__HOW TO COMPLETE THIS TASK__. Exactly the lines from the one holding "Click the Search" to the end of the listing, both ends included, make up the expected answer.

****

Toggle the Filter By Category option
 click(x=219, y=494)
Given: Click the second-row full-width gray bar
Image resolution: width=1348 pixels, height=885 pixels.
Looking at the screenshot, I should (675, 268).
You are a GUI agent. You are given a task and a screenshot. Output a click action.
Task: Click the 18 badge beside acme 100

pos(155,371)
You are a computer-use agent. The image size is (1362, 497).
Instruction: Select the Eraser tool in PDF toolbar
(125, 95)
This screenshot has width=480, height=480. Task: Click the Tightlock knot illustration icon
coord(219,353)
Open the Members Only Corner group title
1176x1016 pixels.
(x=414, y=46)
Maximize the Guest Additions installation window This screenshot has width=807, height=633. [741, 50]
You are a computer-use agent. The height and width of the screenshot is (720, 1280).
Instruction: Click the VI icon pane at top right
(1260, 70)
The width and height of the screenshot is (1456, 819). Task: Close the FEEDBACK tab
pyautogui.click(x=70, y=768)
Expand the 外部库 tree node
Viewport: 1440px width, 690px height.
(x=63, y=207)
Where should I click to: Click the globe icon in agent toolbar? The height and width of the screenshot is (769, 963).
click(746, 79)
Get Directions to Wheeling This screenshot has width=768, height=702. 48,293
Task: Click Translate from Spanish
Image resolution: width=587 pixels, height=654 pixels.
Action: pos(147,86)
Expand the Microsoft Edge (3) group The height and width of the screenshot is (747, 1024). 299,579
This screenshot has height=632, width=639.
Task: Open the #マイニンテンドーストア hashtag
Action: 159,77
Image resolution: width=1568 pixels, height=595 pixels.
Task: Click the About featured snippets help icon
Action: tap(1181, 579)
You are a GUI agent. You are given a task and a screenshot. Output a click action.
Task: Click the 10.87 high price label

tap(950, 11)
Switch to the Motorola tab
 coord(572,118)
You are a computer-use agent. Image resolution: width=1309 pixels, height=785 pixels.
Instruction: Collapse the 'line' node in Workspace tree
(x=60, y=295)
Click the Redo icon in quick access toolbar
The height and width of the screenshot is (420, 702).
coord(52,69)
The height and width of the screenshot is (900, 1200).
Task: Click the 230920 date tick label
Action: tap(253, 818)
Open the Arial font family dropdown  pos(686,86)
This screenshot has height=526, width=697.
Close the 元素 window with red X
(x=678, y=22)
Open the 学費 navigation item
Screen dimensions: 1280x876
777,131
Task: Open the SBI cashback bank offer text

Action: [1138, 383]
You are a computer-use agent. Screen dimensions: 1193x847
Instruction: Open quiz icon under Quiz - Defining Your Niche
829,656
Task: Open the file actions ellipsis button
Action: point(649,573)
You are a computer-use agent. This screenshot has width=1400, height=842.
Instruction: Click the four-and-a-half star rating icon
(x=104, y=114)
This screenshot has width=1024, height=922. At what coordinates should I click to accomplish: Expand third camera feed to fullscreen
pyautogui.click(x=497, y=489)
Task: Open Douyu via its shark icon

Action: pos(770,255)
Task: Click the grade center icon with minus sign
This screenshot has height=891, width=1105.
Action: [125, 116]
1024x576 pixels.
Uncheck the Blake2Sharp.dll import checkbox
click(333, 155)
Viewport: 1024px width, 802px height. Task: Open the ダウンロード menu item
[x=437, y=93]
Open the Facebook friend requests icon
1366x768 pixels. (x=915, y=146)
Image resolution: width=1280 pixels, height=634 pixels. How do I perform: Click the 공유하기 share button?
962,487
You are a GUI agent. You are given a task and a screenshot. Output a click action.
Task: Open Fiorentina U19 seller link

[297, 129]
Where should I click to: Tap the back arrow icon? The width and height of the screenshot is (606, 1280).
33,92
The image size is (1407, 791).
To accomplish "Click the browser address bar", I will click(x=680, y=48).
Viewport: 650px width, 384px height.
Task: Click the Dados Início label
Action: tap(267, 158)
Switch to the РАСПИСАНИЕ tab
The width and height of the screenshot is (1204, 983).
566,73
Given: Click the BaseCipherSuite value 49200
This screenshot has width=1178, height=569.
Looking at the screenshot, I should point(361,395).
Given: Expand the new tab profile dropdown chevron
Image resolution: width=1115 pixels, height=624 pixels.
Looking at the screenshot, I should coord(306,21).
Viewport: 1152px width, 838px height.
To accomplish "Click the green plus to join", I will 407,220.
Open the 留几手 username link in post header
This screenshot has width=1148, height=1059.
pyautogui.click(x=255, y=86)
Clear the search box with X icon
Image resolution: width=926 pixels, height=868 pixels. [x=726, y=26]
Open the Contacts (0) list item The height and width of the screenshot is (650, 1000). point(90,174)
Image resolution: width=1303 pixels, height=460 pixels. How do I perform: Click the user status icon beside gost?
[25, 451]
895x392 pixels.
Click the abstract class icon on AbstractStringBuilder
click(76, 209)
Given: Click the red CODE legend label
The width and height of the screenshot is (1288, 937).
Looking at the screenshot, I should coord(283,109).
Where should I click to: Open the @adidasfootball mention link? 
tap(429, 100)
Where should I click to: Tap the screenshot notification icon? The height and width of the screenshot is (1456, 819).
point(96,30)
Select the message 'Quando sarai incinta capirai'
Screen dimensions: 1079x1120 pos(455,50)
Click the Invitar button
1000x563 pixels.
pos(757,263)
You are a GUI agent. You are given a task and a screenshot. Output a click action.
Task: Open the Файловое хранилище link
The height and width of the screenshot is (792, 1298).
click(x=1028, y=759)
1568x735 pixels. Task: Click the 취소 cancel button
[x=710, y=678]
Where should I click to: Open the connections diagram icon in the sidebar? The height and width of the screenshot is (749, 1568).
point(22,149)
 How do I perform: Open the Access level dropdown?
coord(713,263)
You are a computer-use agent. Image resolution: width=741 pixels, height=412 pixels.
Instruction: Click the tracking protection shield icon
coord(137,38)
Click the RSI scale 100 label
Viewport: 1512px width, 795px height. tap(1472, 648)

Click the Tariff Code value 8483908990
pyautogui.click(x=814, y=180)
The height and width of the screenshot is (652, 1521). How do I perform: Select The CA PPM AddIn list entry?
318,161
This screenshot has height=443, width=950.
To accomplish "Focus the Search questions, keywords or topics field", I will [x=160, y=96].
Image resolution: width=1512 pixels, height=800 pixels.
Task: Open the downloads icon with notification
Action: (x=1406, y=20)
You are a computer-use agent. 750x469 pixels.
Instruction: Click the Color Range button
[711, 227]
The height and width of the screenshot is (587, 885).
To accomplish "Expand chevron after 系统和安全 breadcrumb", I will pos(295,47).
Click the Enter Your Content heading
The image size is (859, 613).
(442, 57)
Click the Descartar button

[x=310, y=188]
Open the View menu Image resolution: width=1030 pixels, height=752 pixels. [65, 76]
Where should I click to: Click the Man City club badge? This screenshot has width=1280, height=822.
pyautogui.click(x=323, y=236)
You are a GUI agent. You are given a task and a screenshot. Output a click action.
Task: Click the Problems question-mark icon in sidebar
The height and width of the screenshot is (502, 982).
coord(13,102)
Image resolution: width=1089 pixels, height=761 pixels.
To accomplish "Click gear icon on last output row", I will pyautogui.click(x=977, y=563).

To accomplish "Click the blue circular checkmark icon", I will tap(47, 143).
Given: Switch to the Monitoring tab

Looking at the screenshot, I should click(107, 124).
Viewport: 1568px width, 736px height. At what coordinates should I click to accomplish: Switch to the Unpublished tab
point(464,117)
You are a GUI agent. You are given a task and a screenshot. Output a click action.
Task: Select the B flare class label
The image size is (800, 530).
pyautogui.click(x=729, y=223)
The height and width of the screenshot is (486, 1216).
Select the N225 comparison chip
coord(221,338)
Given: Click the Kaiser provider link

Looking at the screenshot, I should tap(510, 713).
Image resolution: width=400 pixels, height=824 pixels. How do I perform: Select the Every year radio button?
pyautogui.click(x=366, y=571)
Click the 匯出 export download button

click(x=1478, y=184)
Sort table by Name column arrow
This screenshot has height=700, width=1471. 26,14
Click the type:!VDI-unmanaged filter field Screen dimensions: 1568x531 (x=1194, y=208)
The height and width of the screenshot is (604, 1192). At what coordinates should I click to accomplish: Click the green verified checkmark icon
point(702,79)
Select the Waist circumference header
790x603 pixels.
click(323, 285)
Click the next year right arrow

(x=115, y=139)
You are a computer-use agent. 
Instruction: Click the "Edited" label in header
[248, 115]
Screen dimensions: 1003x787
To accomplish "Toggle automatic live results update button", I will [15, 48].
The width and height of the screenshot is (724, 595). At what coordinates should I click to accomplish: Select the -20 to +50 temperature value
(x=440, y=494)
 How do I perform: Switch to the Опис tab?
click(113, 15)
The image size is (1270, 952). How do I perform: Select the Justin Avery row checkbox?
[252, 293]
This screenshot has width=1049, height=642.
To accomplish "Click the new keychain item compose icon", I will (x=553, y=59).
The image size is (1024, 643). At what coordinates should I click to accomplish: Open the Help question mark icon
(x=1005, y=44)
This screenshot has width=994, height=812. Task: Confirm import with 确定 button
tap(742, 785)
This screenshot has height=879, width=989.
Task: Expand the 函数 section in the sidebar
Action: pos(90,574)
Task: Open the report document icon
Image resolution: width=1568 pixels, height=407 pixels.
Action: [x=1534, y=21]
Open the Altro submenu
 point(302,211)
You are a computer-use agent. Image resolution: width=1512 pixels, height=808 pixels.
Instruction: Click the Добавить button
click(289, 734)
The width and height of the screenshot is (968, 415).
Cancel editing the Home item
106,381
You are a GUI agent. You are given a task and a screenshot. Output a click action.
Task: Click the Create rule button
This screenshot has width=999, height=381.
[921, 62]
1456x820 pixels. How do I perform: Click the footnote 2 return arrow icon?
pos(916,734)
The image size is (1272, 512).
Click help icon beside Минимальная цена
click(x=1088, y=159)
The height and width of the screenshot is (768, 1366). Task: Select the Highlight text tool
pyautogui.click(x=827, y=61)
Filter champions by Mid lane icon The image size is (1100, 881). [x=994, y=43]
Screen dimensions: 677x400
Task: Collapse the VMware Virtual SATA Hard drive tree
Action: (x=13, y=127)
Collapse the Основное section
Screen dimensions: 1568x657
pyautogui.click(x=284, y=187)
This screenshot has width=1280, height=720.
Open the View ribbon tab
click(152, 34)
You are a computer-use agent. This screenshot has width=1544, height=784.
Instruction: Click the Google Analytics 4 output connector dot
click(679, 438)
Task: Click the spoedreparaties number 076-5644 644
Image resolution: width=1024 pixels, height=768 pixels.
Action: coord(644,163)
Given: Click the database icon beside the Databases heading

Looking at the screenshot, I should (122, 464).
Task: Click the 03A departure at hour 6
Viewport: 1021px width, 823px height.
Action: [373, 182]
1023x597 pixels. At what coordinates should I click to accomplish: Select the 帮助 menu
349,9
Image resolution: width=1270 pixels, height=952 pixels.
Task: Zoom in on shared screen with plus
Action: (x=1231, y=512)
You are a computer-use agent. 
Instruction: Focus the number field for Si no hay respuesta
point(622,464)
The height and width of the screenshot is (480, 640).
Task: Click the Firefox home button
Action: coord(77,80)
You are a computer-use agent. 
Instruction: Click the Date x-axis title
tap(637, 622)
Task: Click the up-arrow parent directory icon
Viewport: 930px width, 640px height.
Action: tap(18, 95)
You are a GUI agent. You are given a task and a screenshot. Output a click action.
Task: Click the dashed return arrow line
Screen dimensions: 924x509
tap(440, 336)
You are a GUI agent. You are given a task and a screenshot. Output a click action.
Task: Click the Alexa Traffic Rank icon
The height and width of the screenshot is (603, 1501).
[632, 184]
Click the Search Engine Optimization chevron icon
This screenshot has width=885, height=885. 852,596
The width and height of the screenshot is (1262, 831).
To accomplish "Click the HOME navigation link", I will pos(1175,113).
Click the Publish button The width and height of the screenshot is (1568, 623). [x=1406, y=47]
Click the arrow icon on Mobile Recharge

****

__TASK RESULT__.
Click the Search Engine Optimization chevron icon
This screenshot has width=885, height=885. 852,596
The width and height of the screenshot is (1262, 831).
To accomplish "Click the HOME navigation link", I will pos(1175,113).
Click the Publish button The width and height of the screenshot is (1568, 623). [x=1406, y=47]
Click the arrow icon on Mobile Recharge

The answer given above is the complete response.